Surviving State Terror in Argentina: A Conversation with a Former Desaparecido (in Spanish)
Date: Monday, February 21, 2005
Time: 5:00 - 6:30 pm
Location: Troy Moore Library
9th Floor - General Classroom Building
Georgia State University
Description of Event
A discussion in Spanish with Mario Villani, who was abducted during Argentina's 1970s "Dirty War" and is among the few survivors of the ESMA (Navy Mechanics School) concentration camp.
Additional Event Notes
A physicist, university professor and researcher at Argentina’s National Atomic Energy Commission, Mario Villani became one of the 30,000 Argentines who vanished in the hands of the government when a paramilitary squad abducted him in Buenos Aires in November, 1977. He spent the next four years in five different secret detention centers including ESMA, where only about 100 out of 5,000 prisoners survived. He remained a desaparecido, kept in subhuman conditions and never charged with any crimes, until he was released in 1981.

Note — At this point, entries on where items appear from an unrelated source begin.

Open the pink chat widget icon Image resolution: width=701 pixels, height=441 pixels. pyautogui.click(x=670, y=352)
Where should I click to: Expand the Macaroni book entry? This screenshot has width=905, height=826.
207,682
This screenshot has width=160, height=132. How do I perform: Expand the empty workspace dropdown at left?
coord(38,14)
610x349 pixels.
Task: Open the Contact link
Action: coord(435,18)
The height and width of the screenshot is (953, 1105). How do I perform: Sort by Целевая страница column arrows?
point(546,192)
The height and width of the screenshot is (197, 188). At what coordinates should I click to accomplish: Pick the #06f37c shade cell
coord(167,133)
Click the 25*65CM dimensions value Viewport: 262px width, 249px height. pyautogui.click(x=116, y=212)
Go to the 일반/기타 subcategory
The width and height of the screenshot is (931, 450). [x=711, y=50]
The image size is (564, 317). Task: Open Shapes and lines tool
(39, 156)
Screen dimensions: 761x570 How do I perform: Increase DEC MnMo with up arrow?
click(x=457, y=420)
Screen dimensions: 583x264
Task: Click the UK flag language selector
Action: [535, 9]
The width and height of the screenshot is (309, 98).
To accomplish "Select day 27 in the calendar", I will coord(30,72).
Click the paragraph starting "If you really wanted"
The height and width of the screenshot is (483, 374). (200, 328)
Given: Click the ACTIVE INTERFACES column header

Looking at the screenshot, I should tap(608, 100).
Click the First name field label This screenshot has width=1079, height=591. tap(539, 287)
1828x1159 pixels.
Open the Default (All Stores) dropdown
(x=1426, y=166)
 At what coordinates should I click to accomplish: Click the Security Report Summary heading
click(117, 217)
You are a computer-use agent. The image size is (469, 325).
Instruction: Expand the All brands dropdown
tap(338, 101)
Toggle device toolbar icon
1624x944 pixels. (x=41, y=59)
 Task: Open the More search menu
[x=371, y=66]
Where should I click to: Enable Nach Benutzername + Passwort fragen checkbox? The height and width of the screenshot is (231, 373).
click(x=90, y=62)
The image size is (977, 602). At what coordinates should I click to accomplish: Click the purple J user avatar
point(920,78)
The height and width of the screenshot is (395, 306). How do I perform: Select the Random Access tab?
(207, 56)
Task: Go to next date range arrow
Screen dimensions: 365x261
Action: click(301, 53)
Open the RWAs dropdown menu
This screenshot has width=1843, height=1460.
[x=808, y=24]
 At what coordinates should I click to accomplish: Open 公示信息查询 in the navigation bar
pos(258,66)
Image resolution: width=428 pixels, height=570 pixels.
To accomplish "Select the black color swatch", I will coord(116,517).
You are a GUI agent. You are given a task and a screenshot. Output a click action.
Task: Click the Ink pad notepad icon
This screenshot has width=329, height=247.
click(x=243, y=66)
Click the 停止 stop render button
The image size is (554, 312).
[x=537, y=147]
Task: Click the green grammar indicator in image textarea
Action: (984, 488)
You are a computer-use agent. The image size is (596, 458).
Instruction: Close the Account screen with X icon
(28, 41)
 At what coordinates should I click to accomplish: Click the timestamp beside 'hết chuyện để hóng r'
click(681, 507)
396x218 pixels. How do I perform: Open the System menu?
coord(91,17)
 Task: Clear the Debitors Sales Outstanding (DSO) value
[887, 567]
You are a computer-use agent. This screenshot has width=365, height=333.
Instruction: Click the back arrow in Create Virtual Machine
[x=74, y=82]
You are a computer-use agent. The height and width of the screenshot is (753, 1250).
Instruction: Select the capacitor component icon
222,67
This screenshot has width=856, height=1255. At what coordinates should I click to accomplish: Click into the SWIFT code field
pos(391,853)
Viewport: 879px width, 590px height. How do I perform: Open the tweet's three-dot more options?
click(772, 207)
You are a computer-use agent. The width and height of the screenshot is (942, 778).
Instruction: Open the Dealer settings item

After his release, Mr. Villani went on to become a leading figure in the promotion of human rights and the preservation of Argentina’s memory of that period. He testified in 1984 before the National Commission on the Dissapearance of People (CONADEP), and again in 1985 at the trial of the military juntas. He was a prosecution witness in the 1997 international indictment against former Argentine dictator General Videla in Spain. In 2000 he was a witness at the trial of former Generals Suárez Mason and Riveros in Rome, where they were sentenced in absentia to life in prison. Mr. Villani has just returned from Spain, where, a few weeks ago, he testified at the trial of Captain Scilingo, a former Navy officer who took part in the “death flights” when ESMA prisoners were thrown alive into the River Plate.
Mr. Villani’s story has been the subject of various books and documentaries on State terror in Argentina. One of the characters in Marco Bechis’ fictional film Garage Olimpo (1999) is based on Mr. Villani’s experiences at ESMA.
This event is free and open to the public.